___ Extract to read

May the spirit of Christ BLESS you ALL!!!!
Archive for December, 2006
pre-holiday night out
a big event’s happening tomorrow. however, that didn’t prevent me from meeting college friends for an evening of mindless to profound chitchats, a nice and filling dinner, a big pitcher of frozen margarita, two orders of cheesy nachos and canned soda - shared, and some more lazy talk.
characters:
miss debi - joan - doc ini - ivy, and mwah
setting:
casa verde - for the nice dinner
roadside cafe whose name escapes me at arlington pond st. - for shots of frozen margarita
club ultima - for two orders of cheesy nachos and 2 canned soda, shared
time: 7 PM to 12 midnight
rarely do all of our schedules mesh. usually, one or two of us is missing when there’s a gathering. so knowing our erratic schedules, we make an effort to block at least one evening to spend time with each other. hahaha, in a year, this kind of gathering happens only 4 - 5 times, or maybe less. on top of that, it usually takes a week or two before we could agree on a date, but when we do… a simple evening becomes more than an explosive night, at least to us. it’s always a night of pure hilarious fun, of bashing at a particular friend or two, of lessons learned, of talks of plans, qualms, and certainties. haha, these talks are of varied topics ranging from the mundane to the surreal, from past lives to the present, difficulties and adaptation, crunchie chicken to sex. generally, the components that make our limited night memorable. if only we could have more time to do this. i really do enjoy spending time with these four intelligent women.
cheers to your birthday ma’am jo!
a big puzzle
some of the people whom i deeply respect are out conspiring against me. the conspirators - i call them - believe that i’m not ready to hear the truth. or at least it’s not time for me to hear the whole truth, yet. captain sailor told me to ask her on my birthday month next year. or as concession, probably march of next year. still, it’s too far for my own good. i tried coaxing the story out from purple nuts co-conspirator. blast me, all i got was a big grin. yeah, that’s all i managed to squeezed out from her. <conspirators, rejoice!> worst, that’s with the help of a high school buddy and amidst good food at the wfh. phew. moved on and tried pleading with pink-cheek-dimples-girl. wrong choice. very wrong. she’s more adamant about not spilling the beans. i even believe she’s behind the "do-not-tell-vet" mantra. grrrrhehehegrrrrhe… i’m frustrated because i want to hear it, although at the same time i’m scared to hear it.

______
___ Raw data

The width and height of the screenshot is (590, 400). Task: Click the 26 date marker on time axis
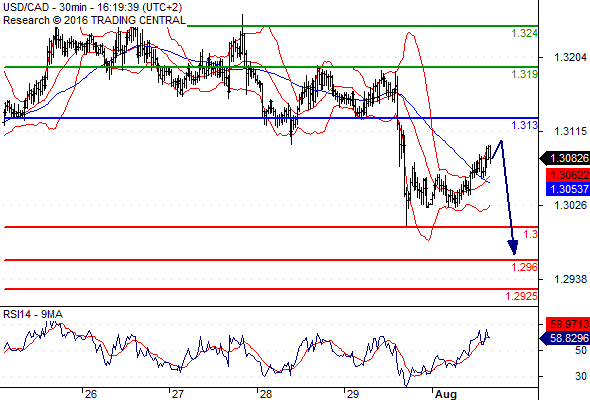(91, 394)
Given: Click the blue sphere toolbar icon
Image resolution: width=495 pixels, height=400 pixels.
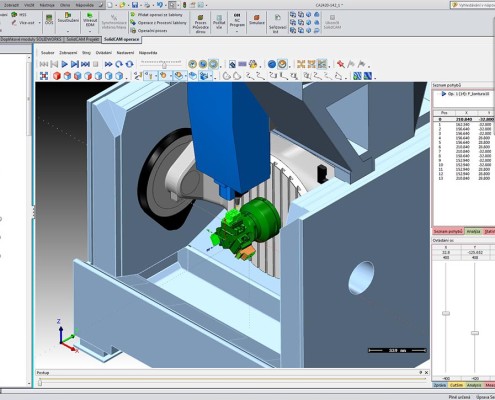Looking at the screenshot, I should [272, 64].
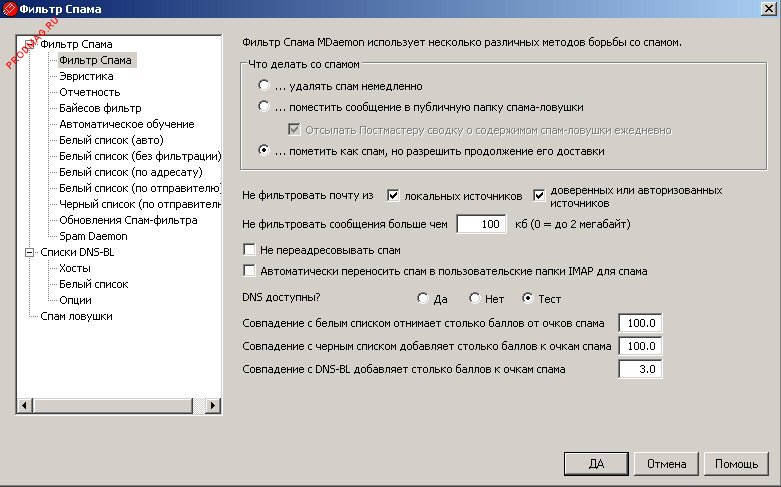Uncheck доверенных или авторизованных источников checkbox
The height and width of the screenshot is (487, 781).
pyautogui.click(x=541, y=194)
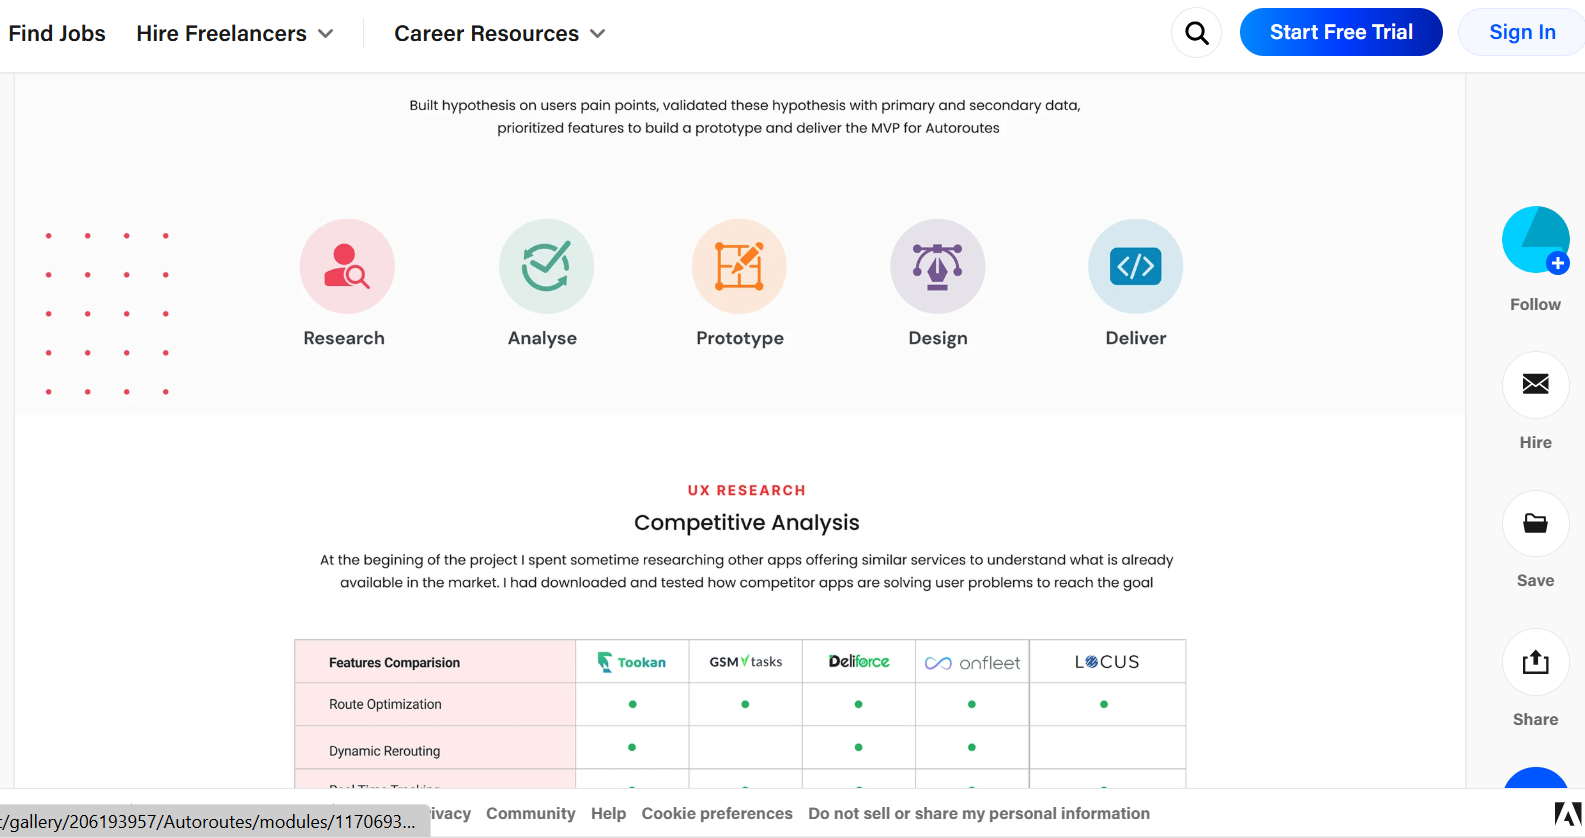Follow the project owner's avatar
The image size is (1585, 838).
[x=1535, y=240]
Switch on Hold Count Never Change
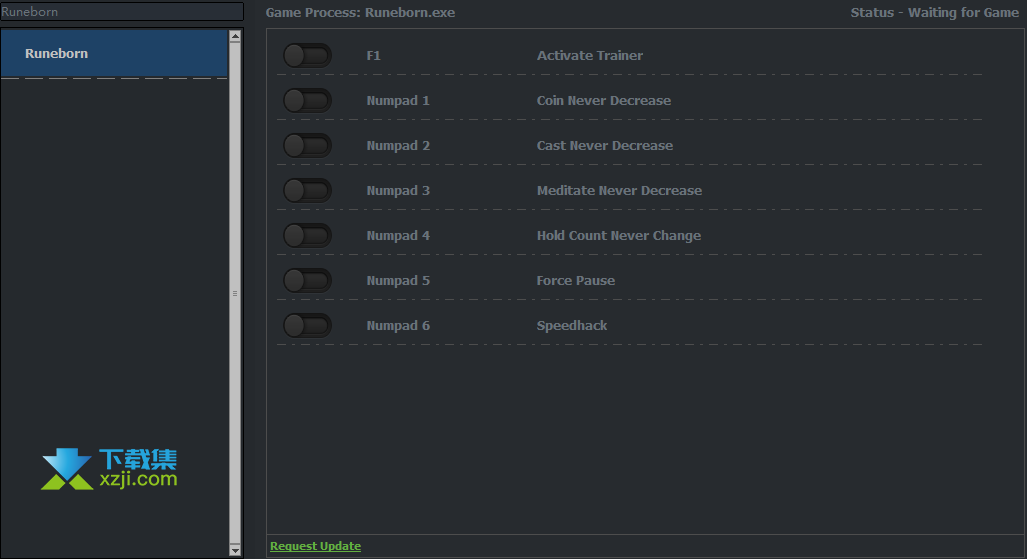Viewport: 1027px width, 559px height. click(x=306, y=236)
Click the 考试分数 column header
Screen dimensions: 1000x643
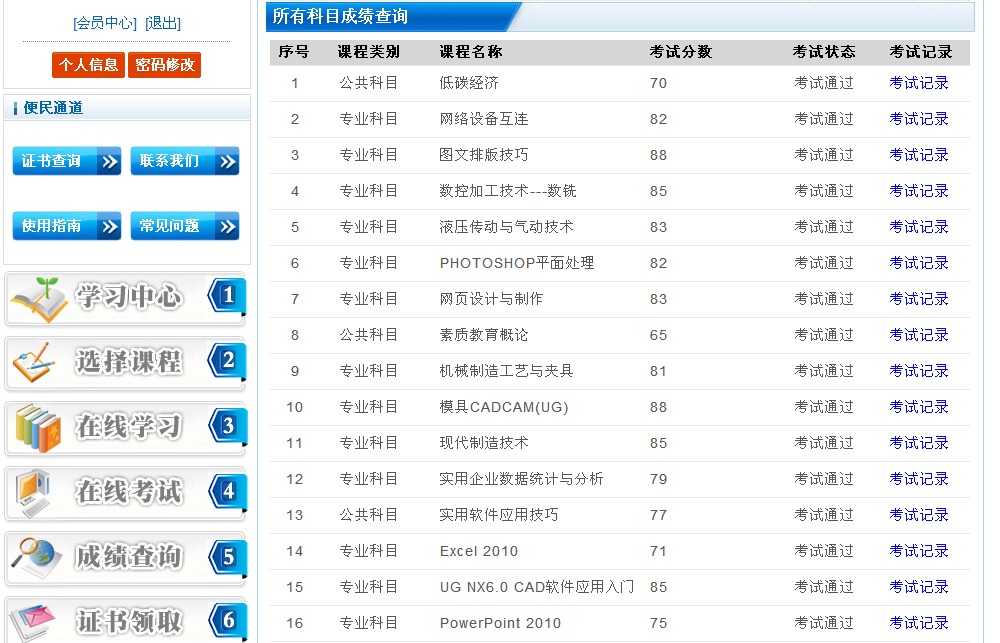click(x=680, y=52)
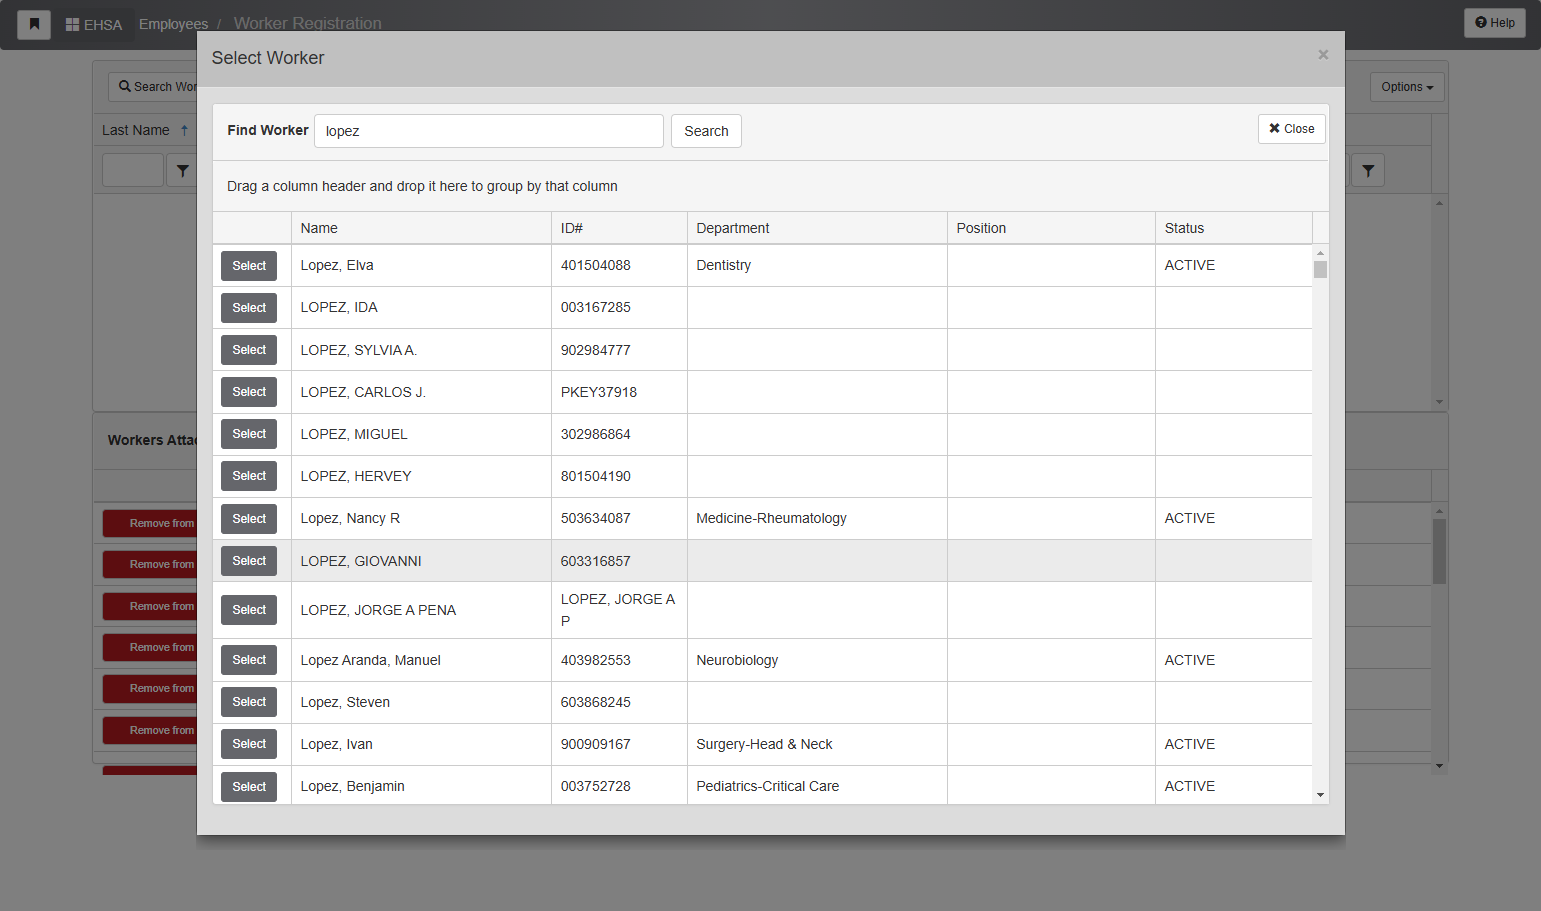This screenshot has height=911, width=1541.
Task: Click the Search button next to Find Worker
Action: [x=706, y=131]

______

Pick up the December 2006 blog archive, about a night out with college friends and a puzzle kept from the writer, and continue it from its last sentence.

"stop it vet. you wait. we know that it would hurt you much, but you’ll be happy to know that a lot of people love you." - conspirators.
up until now, i still ask the question; what could be so hurtful to me that they want to keep it a secret? haha. then i remembered owner-of-the-secluded-room-i-envy-slash-office’s everything-that-happens-has-a-reason bit. hayyy…
i give up. perhaps there’s a really good reason for the secrecy. just one more concession. kindly tell me everything in writing now. just don’t let me read it now. give it to me when you think i can handle the truth. i can’t wait next year because then some of the details will be lost. i want all the details - hurtful, malicious, or otherwise.
the main reason
aside from the lack of prospect and the nonexistent xy who’s interested in me - the main culprit why i remain single is this: I CARE TOO MUCH. DAMN. today, management had to announce to two departments that their sections [mine including] have to be dissolved. the company doesn’t have work to give to our men. this is supposed to be a happy news for me. that’s because it means i’d have the time of the world to take that much needed vacation. hey! i just got retrenched! but why am i sad? i’m sad because i love my work so much. i live and breathe work. i’ve invested sweat and blood for this company to stay afloat. now, almost 5 years of pure dedication, sacrifice, and hardwork is now down the drain. gone. i’m pissed! i’m literally shaking with ire because of this. i’m furious because the pain is so terrible. i’m angry because this wouldn’t have felt worst had i not care too much. this is one weakness that up until now i haven’t overcome. i know myself too much that i would be devastated should i find an xy whom i’ll care tremendously with all my being [heck, i even believe in giving up career for a life with an xy] and then things such as one person falling out of l.o.v.e happen. whew. i know i wouldn’t take the news quite well. i’ll fall down the infinite abyss. but then again, this is the coward in me speaking. darn, if only there aren’t strings attached.